Humberto Lay is a well-respected leader in the Christian evangelical world in Peru and abroad. Iglesia Biblica Emmanuel, which he founded in October 1987, is one of the most important churches in Peru and has many churches in several cities of Peru. Component of the Neopentecostal line, and served as its senior pastor from 1987 to April 2005. Lay left his position as main pastor at that church when he entered political life, and left his position to Ps. Saúl Gutiérrez, who is since then the main pastor.

==Political career==
In November 2005, Lay founded the National Restoration party, a rally of socially conservative evangelicals, which he has chaired ever since until he resigned in May 2019.
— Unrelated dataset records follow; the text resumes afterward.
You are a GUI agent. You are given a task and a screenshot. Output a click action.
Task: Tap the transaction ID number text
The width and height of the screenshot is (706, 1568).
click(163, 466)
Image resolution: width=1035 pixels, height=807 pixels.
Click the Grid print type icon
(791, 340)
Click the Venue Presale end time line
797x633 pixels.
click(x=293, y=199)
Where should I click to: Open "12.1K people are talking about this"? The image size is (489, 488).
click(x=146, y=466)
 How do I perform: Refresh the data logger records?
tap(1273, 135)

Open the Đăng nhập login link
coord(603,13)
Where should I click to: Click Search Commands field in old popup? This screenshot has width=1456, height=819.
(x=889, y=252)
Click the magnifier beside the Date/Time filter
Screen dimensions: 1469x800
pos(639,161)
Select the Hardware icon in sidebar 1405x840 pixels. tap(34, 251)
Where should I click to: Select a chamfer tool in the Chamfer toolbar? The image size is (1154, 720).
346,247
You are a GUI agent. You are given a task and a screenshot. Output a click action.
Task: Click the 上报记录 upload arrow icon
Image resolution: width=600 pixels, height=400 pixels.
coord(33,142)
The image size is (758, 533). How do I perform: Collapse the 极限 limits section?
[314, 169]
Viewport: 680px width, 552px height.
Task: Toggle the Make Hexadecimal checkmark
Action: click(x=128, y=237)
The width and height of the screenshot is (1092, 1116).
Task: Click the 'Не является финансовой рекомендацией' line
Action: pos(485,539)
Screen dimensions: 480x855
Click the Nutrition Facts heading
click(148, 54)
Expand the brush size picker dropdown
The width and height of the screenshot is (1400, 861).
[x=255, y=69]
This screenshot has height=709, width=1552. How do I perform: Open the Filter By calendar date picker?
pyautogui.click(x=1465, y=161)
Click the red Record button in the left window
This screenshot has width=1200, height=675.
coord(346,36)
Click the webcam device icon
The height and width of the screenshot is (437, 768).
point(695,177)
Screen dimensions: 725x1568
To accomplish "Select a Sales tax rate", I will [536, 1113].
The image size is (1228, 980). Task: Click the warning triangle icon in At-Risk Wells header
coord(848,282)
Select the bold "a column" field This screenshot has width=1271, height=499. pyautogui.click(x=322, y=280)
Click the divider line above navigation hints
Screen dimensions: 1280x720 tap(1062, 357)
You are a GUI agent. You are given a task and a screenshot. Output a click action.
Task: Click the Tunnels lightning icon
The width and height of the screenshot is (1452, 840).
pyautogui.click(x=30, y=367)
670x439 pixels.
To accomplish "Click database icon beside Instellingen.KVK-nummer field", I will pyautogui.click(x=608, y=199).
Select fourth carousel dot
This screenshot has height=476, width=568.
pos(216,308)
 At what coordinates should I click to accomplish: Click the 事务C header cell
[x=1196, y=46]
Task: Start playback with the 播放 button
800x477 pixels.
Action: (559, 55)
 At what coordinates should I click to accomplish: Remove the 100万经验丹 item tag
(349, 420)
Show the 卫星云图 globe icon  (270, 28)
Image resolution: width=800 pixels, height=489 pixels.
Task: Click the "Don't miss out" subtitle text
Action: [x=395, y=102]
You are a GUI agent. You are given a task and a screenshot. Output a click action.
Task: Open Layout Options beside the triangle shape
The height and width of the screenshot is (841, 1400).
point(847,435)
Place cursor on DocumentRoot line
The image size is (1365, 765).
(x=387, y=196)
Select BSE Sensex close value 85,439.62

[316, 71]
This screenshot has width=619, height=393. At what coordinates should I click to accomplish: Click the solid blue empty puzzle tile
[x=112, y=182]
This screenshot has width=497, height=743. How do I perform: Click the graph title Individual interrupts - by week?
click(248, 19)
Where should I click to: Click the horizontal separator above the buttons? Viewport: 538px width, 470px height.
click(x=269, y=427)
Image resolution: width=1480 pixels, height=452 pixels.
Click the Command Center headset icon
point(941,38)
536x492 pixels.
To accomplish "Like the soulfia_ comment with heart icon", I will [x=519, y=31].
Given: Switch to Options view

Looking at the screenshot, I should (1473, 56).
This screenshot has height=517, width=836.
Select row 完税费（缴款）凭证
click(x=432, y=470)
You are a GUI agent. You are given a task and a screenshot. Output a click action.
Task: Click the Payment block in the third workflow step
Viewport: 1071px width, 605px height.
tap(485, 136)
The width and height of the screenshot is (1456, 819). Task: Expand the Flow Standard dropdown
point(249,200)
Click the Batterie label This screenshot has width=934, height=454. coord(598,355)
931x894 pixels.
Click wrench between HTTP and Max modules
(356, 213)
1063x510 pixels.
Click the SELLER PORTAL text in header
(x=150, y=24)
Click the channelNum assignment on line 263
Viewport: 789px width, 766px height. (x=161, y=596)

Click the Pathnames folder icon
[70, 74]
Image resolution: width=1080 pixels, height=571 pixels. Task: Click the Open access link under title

Although Humberto Lay Sun ran unsuccessfully for president in the 2006 elections on the National Restoration ticket, obtaining 4.38% of the valid votes, the top political leaders in Peru have taken in count as he represents an important electoral base of evangelical Christians in Peru. His party also obtained 2 seats in Congress. He also ran for Mayor of Lima in the 2006, 2010 and 2018 municipal elections but lost to Luis Castañeda, Susana Villarán and Jorge Muñoz respectively.

=== Congressman ===
For the 2011 general elections, Lay integrated his National Restoration into the Alliance for the Great Change of Pedro Pablo Kuczynski and was elected Congressman, as the only member of his party, and as the eldest lawmaker in the 2011–2016 congressional period and also, being the most voted in the Alliance for the Great Change in which, he was the alliance’s list head for Lima. By unanimous decision, he was elected president of the Ethics Commission. Also, in his capacity as the oldest congressman, he was elected as first secretary of the Board of Directors of the Preparatory Board of Congress, the same one chaired by congressman Daniel Abugattás of Peru Wins.

=== 2016 elections ===
For the 2016 general elections, Lay ran for Second Vice President under the Alliance for Progress of Peru coalition in which his National Restoration integrated. He was part of the presidential ticket of Cesar Acuña but Acuña was disqualified on 9 March for attempted vote buying. He also withdrew his candidacy for re-election as Congressman.